Çocukluk ne güzeldir değil mi? Çocuk kalmak istekleri sonsuz, sorunları basit. Hepimiz ama iyi ama kötü çabucak akıp giden çocukluğumuzu hep bir özlem duymuşuzdur. Arada bir yerlerde hep keşke çocuk kalsaydım demişizdir.

Çocuğumuz olduğunda onunla çocuk olmak mı ona örnek olmak mı daha çok istedik? Galiba ona örnek olmak, karşısında daha sağlam bir anne-baba olma fikri daha ön planda oldu. Çünkü büyümüş ve bir çocuğun örnek alacağı, taklit edeceği biri konumunda kendimizi bulmuştuk.

Şimdi ciddi olmalı, kararlı ve kuralcı olmalı, hataları cezalandırmalı ki tekrar yapılmasın, hep katı olmalıydık. Anne veya baba olduğumuz da her zaman bir telaşlanma durumunda acaba doğru anne-baba olabilecek, iyi bir yönlendirme, doğru bir eğitim ve öğretim verebilecek miyim kaygısındayız.
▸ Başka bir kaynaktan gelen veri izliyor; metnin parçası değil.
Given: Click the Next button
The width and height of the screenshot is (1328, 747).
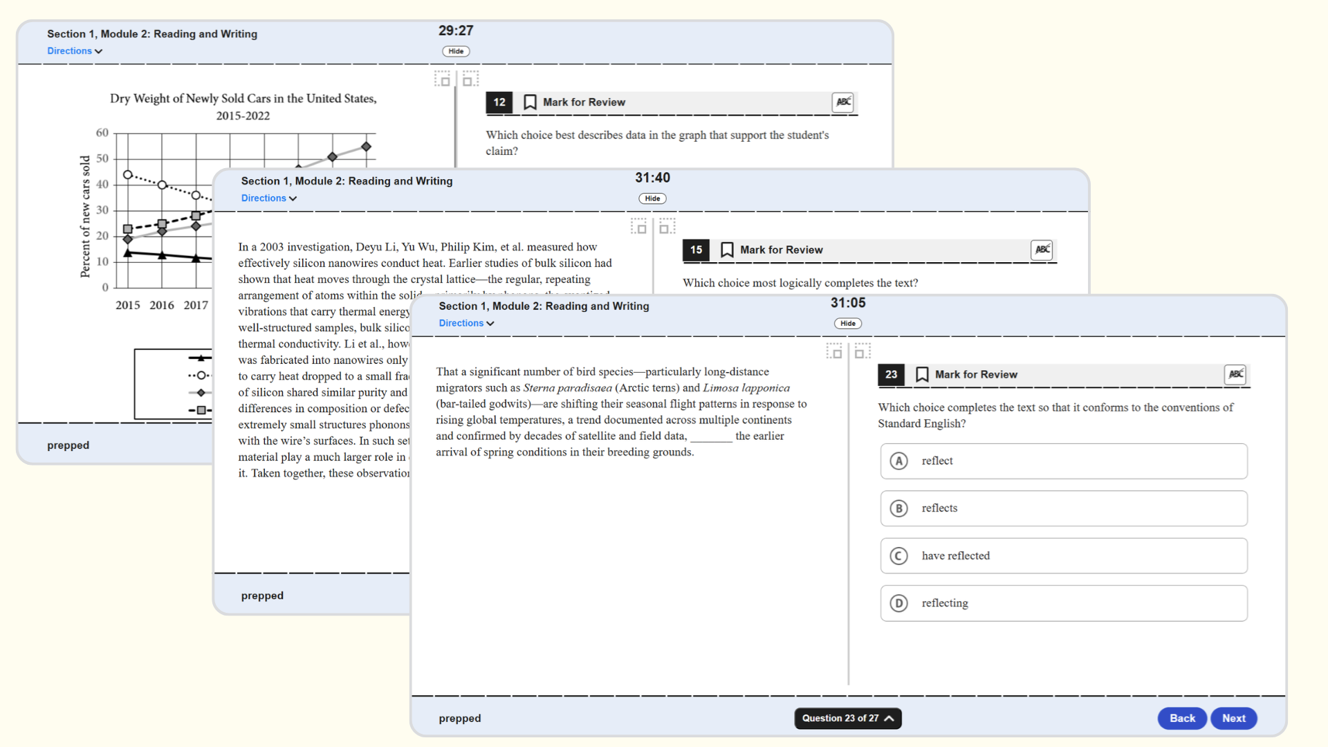Looking at the screenshot, I should pyautogui.click(x=1233, y=718).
Hepimiz büyürken mutlaka bir takım aile içi kurallarımız olmuştur.

• Akşam eve erken gelinecek;
• Dersler erkenden bitecek;
• Sabah oda toplanmadan odadan çıkılmayacak;
• Kahvaltı bitecek;

İşte bunun gibi bir sürü kural daha sayabilirim size. Tabi ki bunlar düzenli yaşam için gerekli ancak bir çocuk için baskıcı olmadan da bu kurallar uygulatılamaz mı? Biz böyle büyüdük diye aynı uygulama devam etmeli mi?

Gerçekten olması gereken bu mu? Hem bir yanımızı çocuk bırakıp hem de anne-baba olamaz mıyız? Bir yerler de bir takım kurallar mı var anne-babaların uyması gereken? Hem hala çocuk duygularımızı canlı tutup hem de o duygulara şu anda sahip çocuğumuzla onunda hissettikleri ni hissederek örnek olabiliriz. Her zaman çocuklarımız için en iyisini yaptığımızı bilmelerini isteriz. Peki, biz onları anlaya biliyor muyuz? Çocuklarımıza örnek birer anne-baba olurken onların çocukluklarını anlayabiliyor muyuz? Bence hem çocuk kalıp hem de örnek olunabilir. Ne dersiniz sizde de hala bir küçük siz var mı?